Repeat the data that follows verbatim. Images are not part of the copy.

#### Available data:
--- START ---
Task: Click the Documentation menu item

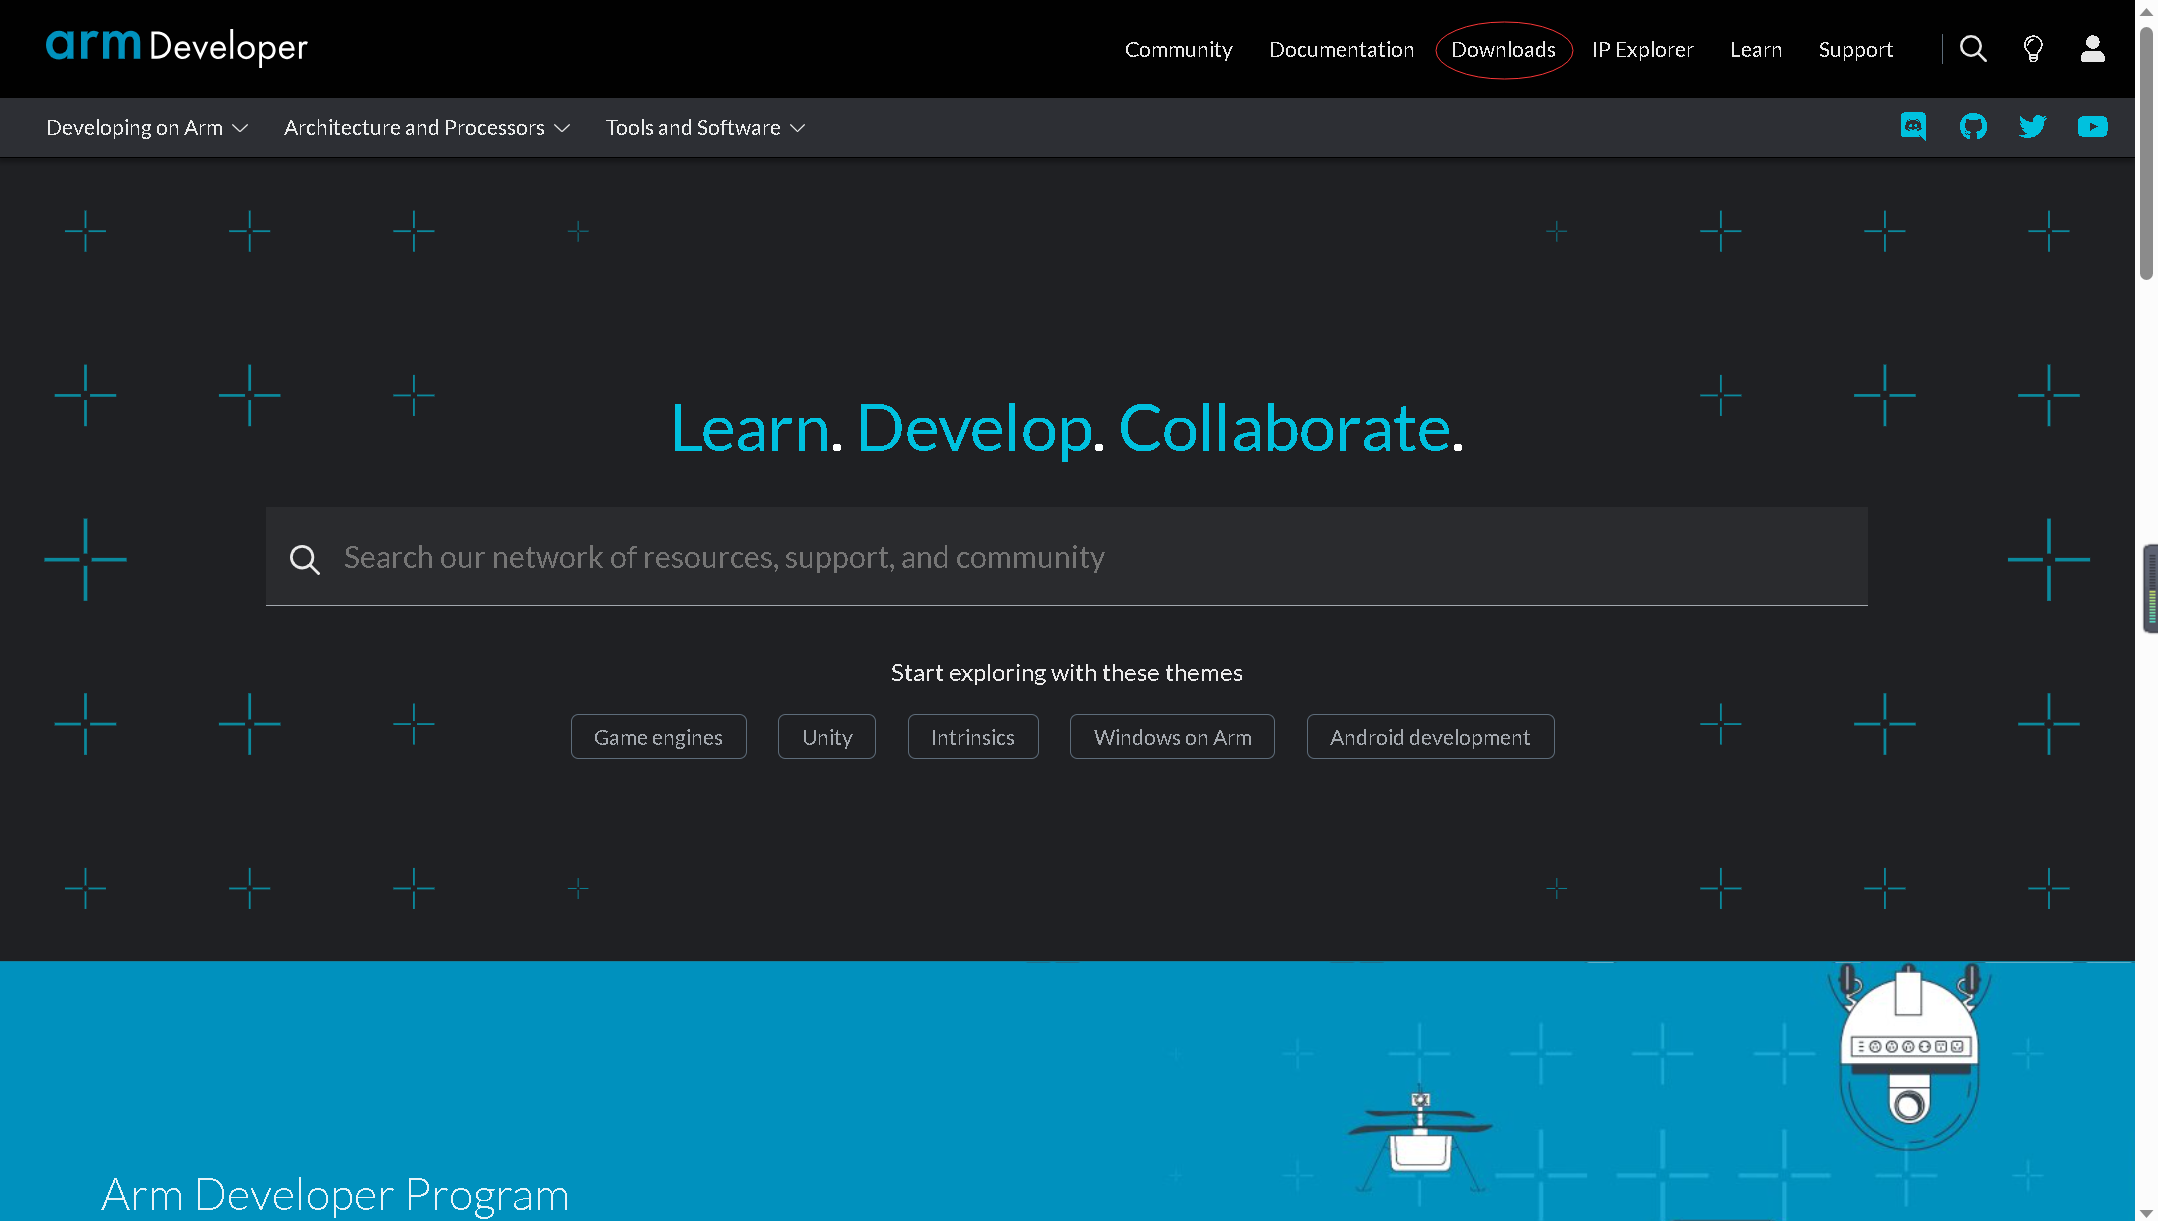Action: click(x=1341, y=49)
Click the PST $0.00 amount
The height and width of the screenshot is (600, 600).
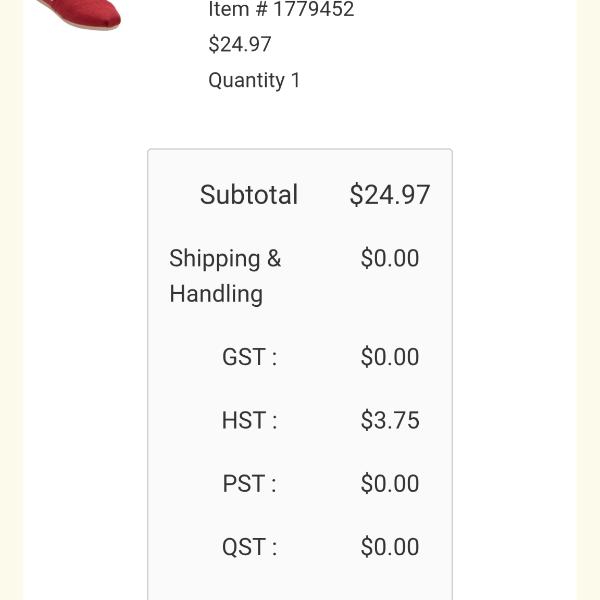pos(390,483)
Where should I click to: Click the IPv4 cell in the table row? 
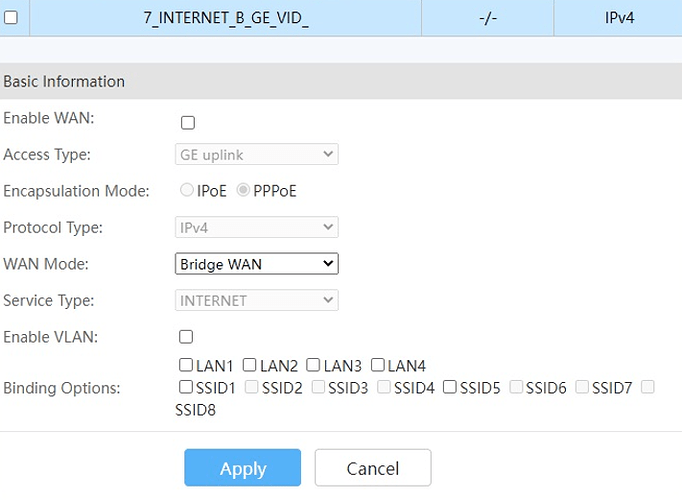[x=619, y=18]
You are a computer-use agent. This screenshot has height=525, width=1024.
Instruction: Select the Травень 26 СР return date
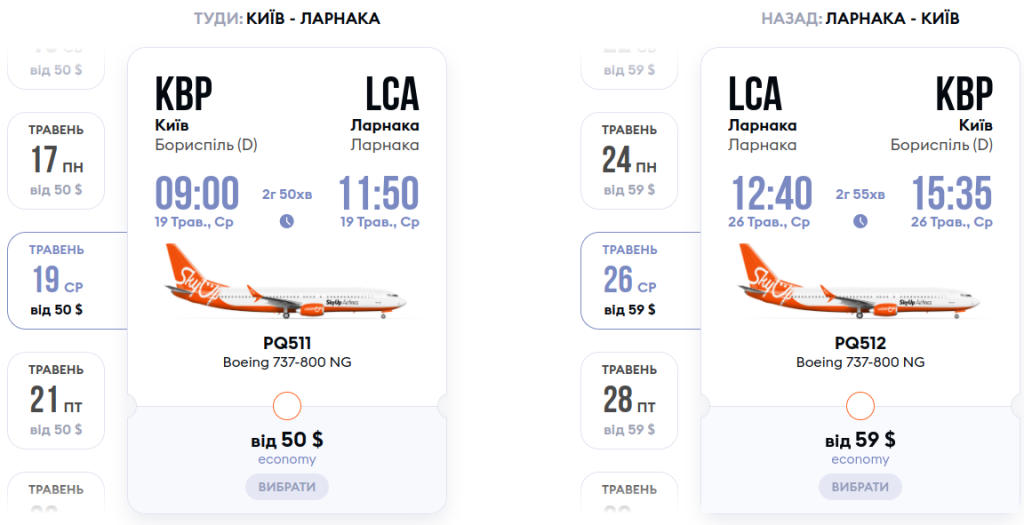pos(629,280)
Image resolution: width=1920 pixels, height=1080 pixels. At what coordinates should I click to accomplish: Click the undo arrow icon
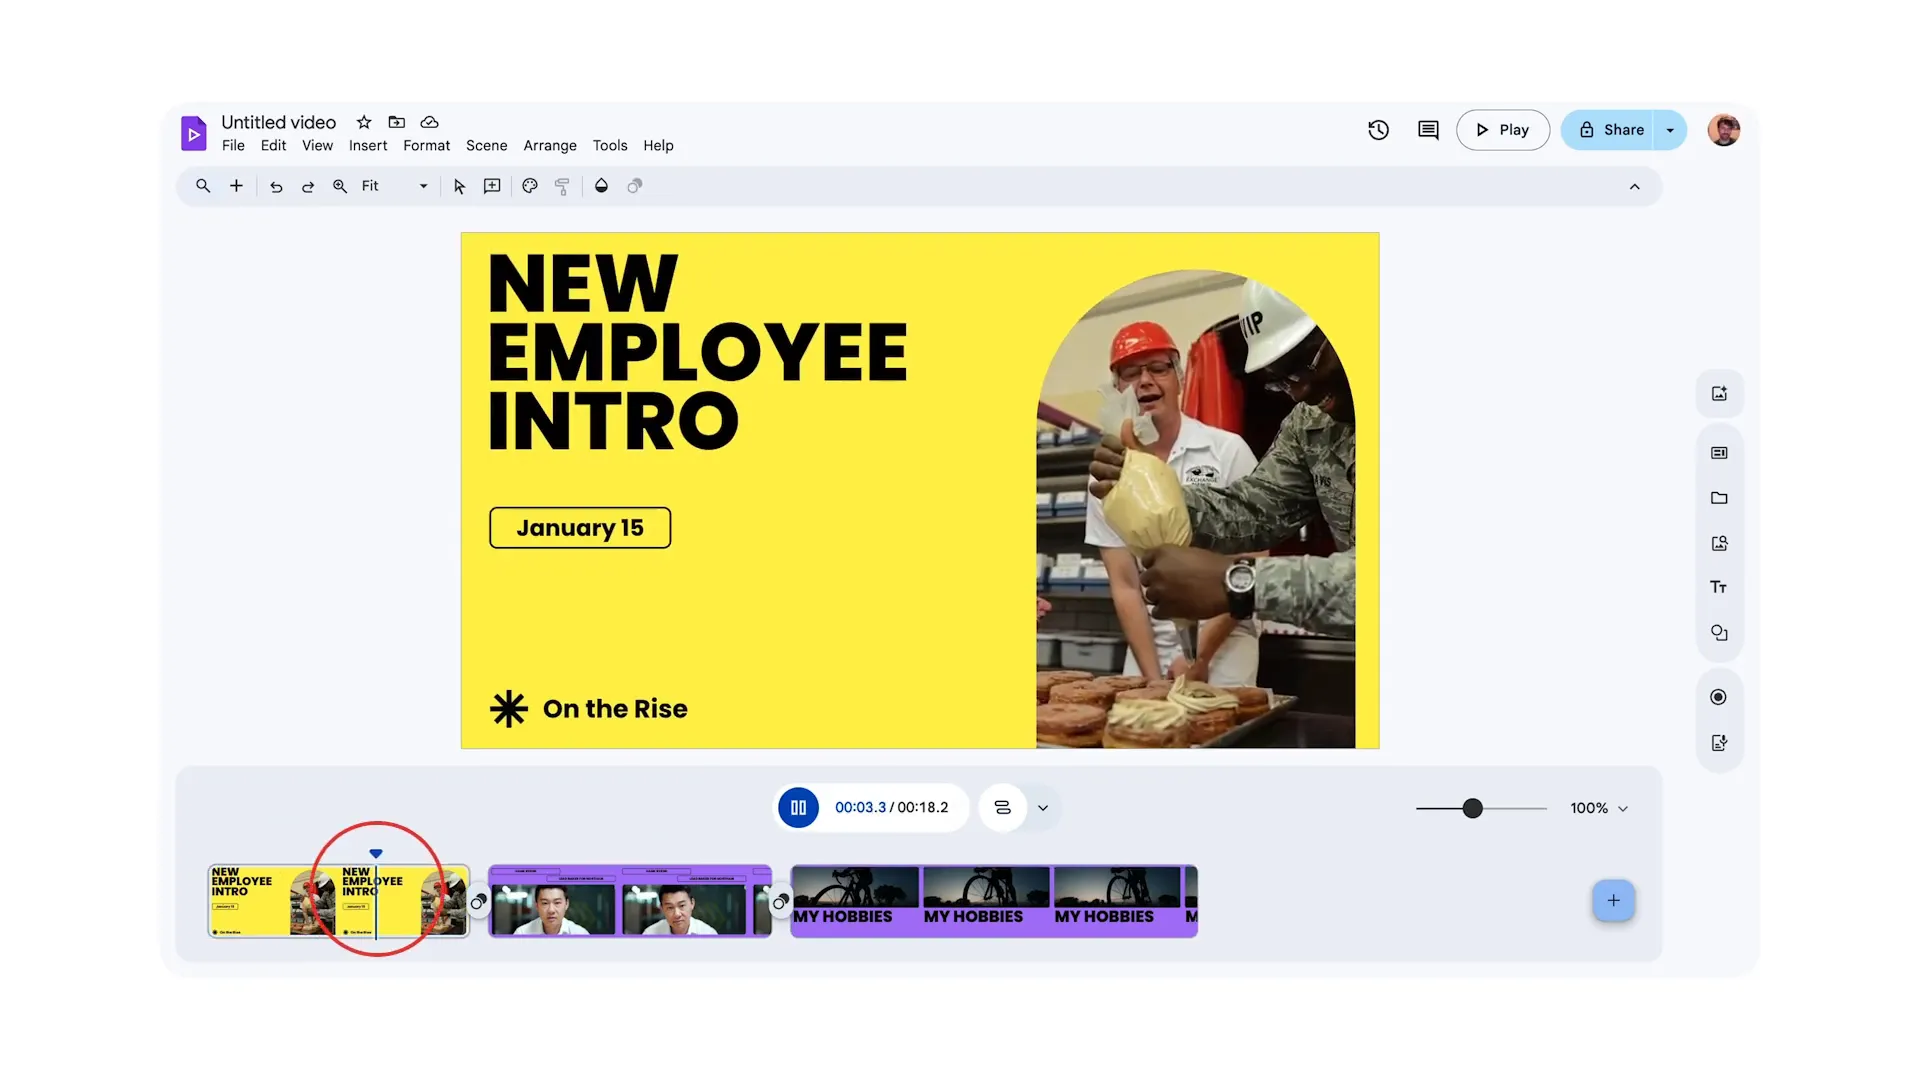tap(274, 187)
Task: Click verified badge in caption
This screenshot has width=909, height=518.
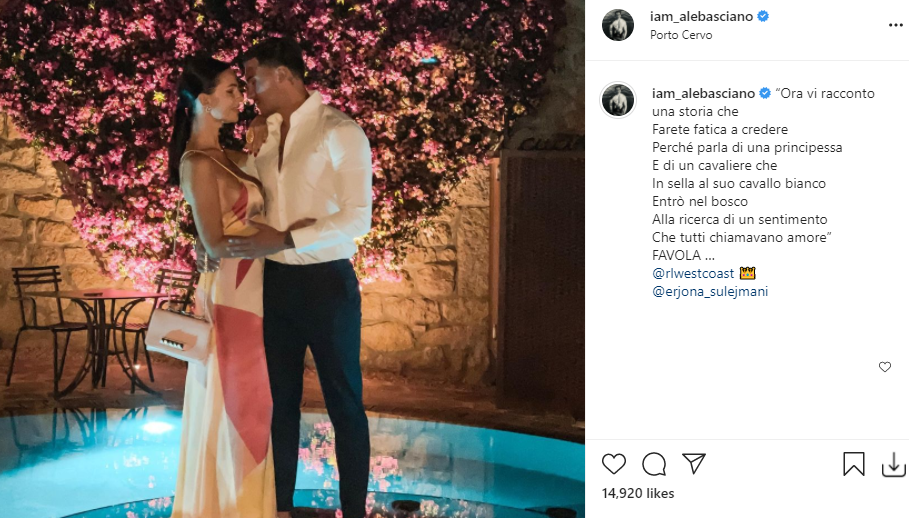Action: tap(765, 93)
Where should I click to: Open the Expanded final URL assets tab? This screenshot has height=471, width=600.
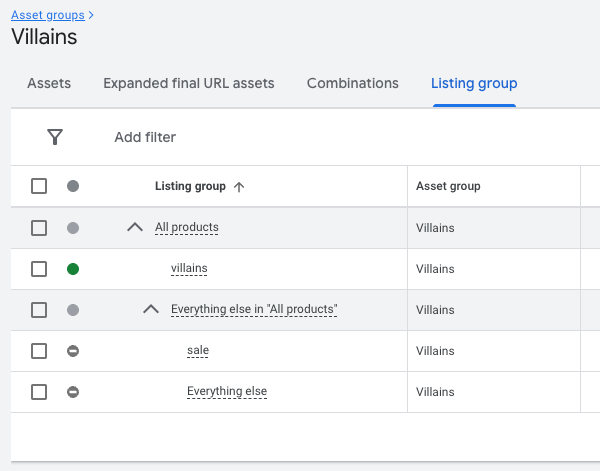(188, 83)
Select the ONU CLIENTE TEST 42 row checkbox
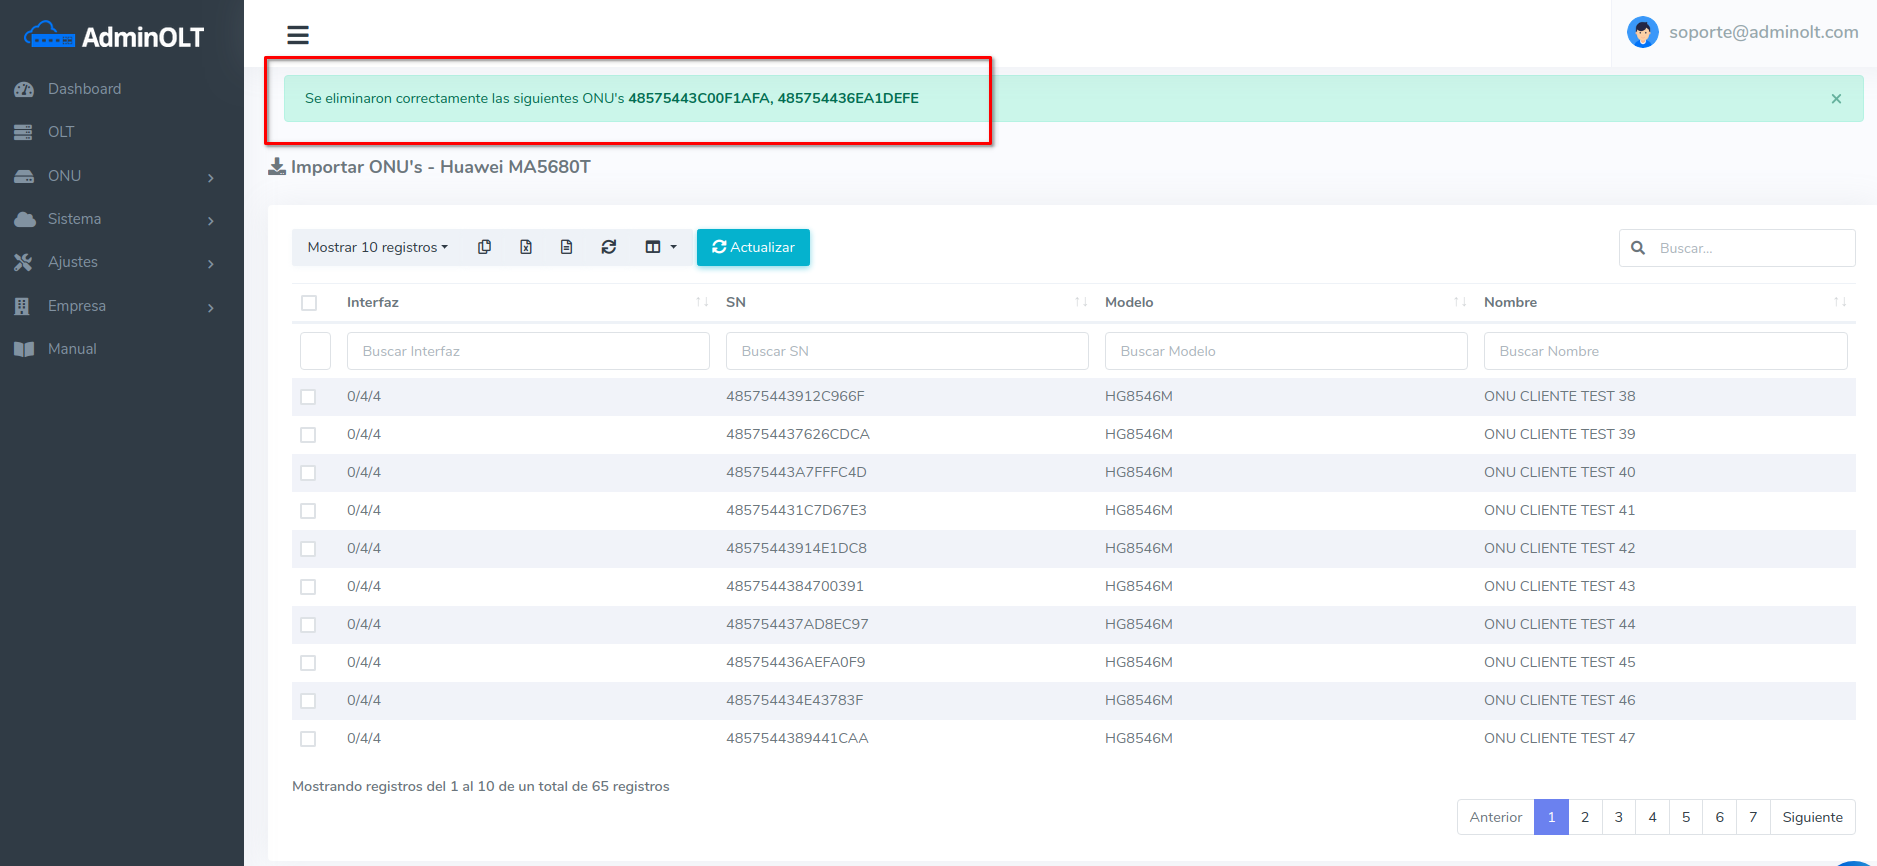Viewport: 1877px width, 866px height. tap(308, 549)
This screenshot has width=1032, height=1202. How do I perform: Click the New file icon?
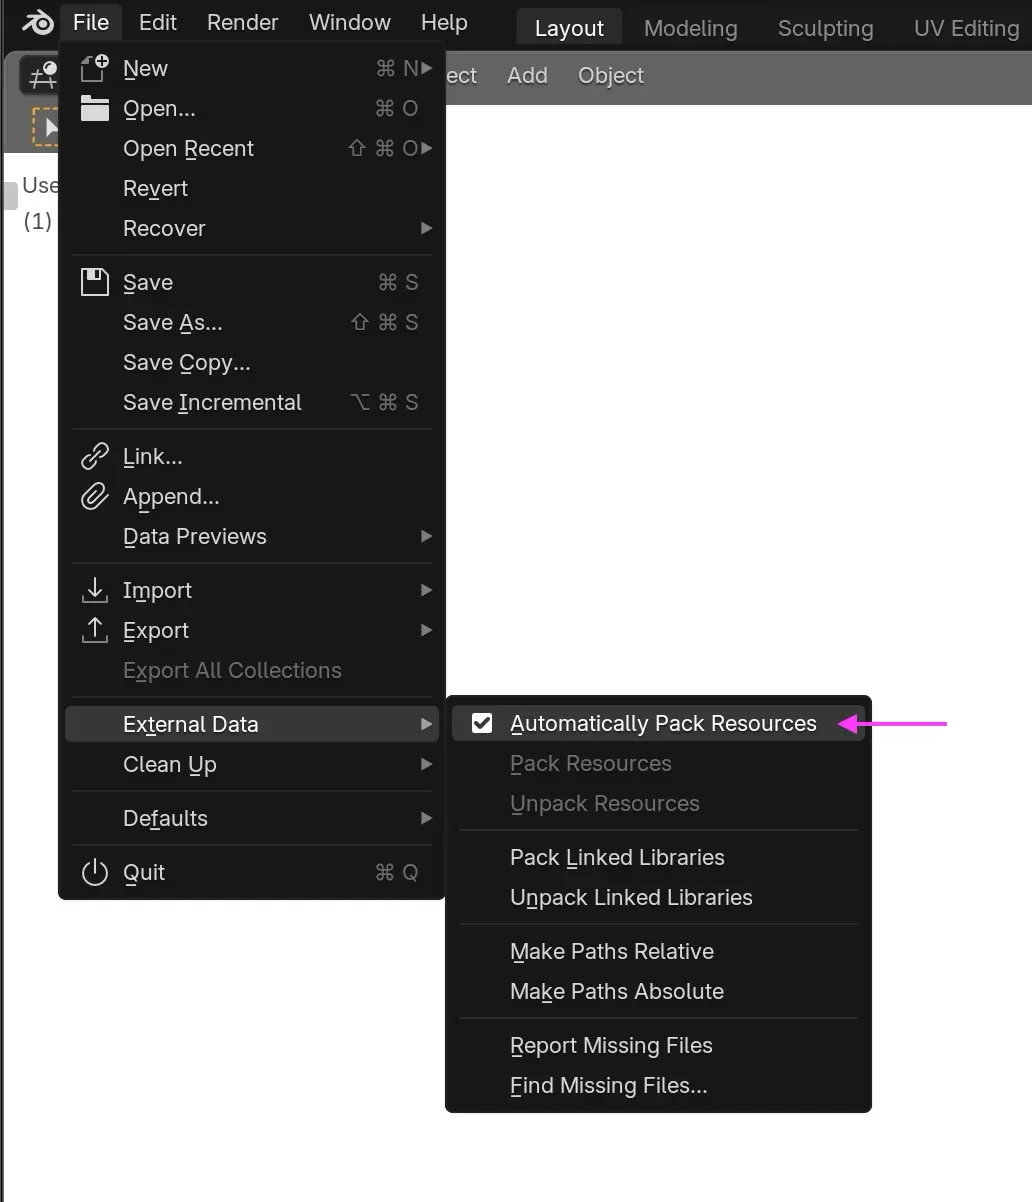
--- END ---
#### Answer:
Task: Click the Documentation menu item

Action: click(x=1341, y=49)
Click the PST $0.00 amount
The height and width of the screenshot is (600, 600).
pos(390,483)
Where should I click to: Click the IPv4 cell in the table row? 
[x=619, y=18]
You are a computer-use agent. This screenshot has height=525, width=1024.
Instruction: Select the Травень 26 СР return date
pos(629,280)
Image resolution: width=1920 pixels, height=1080 pixels. At what coordinates should I click to accomplish: Click the undo arrow icon
tap(274, 187)
Task: Click verified badge in caption
This screenshot has width=909, height=518.
Action: tap(765, 93)
Where should I click to: Open the Expanded final URL assets tab? This screenshot has height=471, width=600.
(188, 83)
Select the ONU CLIENTE TEST 42 row checkbox
Viewport: 1877px width, 866px height. tap(308, 549)
This screenshot has width=1032, height=1202. How do I perform: Click the New file icon?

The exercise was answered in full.